Johnney, thanks for the information.  I think southbound the car I rode came through from New York.  Northbound, I got off at Washington, but that might have been for a stop-over for a job there, rather than the car being switched out there.

And the amphitheatre must have been Montreat itself.  I did not know the Billy Graham connection at the time.  I just worked on whatever projects the people at BBN sssigned me, until after a few years I did start bringing in new projects on my own.  But the connection between my work on the amphetheatre and for the Crusade is obvious in retrospect.   This is all some 55 years ago!   I did enjoy the work, and the opportunity to ride trains was definitely part of it.

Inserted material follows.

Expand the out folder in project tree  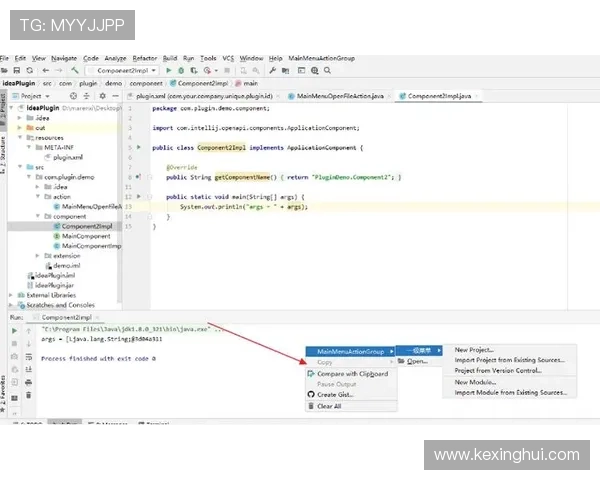[x=18, y=127]
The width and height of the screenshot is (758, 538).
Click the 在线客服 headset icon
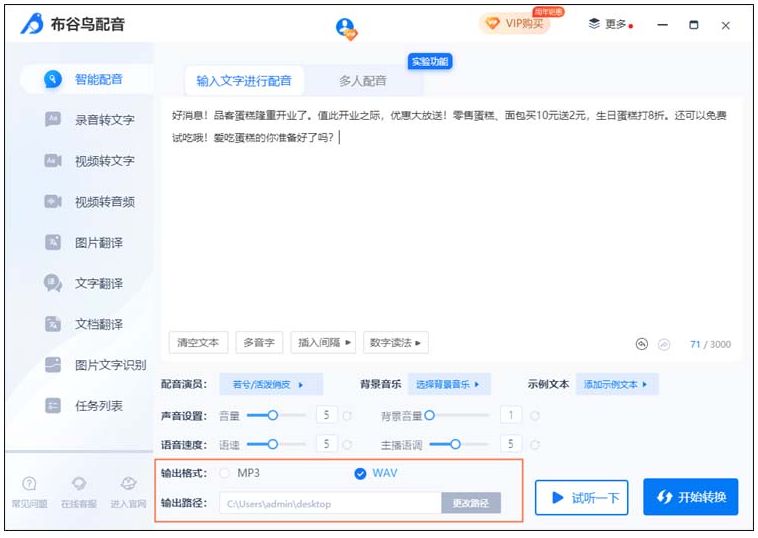point(78,484)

One advantage of the trains was that I could carry all the necessary test equipment with me.  A Bruel and Kjaer sound-level-meter with attached octave-band-analyser, and a Uher battery-operated 7-1/2-reel tape-recorder, replaced by a Philips cassette-recorder when it became available.  Plus my briefcase.  The tape or cassette recorder was also used as a test signal source, with prepared 1/3-octave-band constant-level test tapes, to feed the input of any sound system being tested, and/or use with local portable equipment for sound-isolaton measurements.

Today, one can buy a compact audio-analysis digital device, from several manufacturers, that combines all these funtions.

 

Dave, Montreat was the conference center for the Presbyterian Church in the United States (also known as the "Southern Presbyterian Church.") Anderson Auditorium may have been the place (it is not an amphitheater; I have been to several meetings there).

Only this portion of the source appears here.